### What is needed:
Your task is to write out exactly the lines from the line containing "Instruction: Uncheck Show as Gaps checkbox" through the end of the records, inclusive at both ends.

****

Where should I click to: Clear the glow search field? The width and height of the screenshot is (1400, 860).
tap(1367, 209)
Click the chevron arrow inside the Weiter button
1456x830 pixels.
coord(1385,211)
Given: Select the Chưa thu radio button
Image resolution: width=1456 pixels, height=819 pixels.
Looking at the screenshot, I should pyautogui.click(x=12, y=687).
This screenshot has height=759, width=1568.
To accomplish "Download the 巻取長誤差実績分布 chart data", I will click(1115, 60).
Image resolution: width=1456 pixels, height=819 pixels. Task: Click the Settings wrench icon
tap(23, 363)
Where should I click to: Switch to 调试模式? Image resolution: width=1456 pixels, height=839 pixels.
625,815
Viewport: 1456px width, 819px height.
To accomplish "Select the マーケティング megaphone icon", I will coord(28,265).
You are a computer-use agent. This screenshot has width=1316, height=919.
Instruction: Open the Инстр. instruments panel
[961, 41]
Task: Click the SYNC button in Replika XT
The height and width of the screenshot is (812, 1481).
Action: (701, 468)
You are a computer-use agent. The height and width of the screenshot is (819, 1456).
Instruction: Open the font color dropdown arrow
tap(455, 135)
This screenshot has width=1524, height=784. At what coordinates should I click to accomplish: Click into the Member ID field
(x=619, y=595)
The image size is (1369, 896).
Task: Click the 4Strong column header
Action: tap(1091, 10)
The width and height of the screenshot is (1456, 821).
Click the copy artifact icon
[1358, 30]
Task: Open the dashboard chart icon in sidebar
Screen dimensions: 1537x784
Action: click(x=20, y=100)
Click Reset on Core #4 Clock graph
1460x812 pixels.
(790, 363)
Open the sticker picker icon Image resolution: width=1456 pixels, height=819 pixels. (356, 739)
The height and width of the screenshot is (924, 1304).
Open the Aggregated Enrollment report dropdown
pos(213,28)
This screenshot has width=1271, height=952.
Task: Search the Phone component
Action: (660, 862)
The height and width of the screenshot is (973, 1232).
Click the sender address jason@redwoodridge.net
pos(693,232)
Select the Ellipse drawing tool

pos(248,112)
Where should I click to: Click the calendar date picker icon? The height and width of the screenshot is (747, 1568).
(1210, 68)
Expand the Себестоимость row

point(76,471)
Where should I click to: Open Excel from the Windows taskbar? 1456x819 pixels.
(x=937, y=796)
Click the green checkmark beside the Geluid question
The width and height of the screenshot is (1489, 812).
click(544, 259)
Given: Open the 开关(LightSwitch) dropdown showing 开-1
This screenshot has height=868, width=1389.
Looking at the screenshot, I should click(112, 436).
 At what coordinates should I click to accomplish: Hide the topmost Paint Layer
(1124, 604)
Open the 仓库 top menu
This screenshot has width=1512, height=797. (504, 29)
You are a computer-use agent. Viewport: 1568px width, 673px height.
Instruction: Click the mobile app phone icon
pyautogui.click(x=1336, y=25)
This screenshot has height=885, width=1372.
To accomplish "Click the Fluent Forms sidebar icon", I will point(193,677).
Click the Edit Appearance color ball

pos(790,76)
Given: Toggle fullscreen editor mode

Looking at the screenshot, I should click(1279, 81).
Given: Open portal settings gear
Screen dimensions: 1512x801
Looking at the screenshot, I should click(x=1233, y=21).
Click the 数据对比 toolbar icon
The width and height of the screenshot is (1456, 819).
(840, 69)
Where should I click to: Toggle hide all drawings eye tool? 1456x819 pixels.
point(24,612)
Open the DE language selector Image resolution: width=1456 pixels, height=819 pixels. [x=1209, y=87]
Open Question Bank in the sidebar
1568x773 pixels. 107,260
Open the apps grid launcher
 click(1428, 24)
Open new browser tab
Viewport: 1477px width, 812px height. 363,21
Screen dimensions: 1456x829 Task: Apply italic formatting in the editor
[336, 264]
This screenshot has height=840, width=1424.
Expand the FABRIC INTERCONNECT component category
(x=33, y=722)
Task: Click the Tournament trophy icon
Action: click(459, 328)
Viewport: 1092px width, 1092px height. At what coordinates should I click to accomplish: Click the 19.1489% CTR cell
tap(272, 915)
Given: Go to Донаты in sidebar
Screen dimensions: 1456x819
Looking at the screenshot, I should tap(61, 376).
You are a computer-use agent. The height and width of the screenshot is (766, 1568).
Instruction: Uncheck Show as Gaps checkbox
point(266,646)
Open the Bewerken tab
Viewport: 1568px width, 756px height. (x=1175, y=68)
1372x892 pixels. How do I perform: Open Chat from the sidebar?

****

### Answer area:
Instruction: Uncheck Show as Gaps checkbox
point(266,646)
Open the Bewerken tab
Viewport: 1568px width, 756px height. (x=1175, y=68)
1372x892 pixels. How do I perform: Open Chat from the sidebar?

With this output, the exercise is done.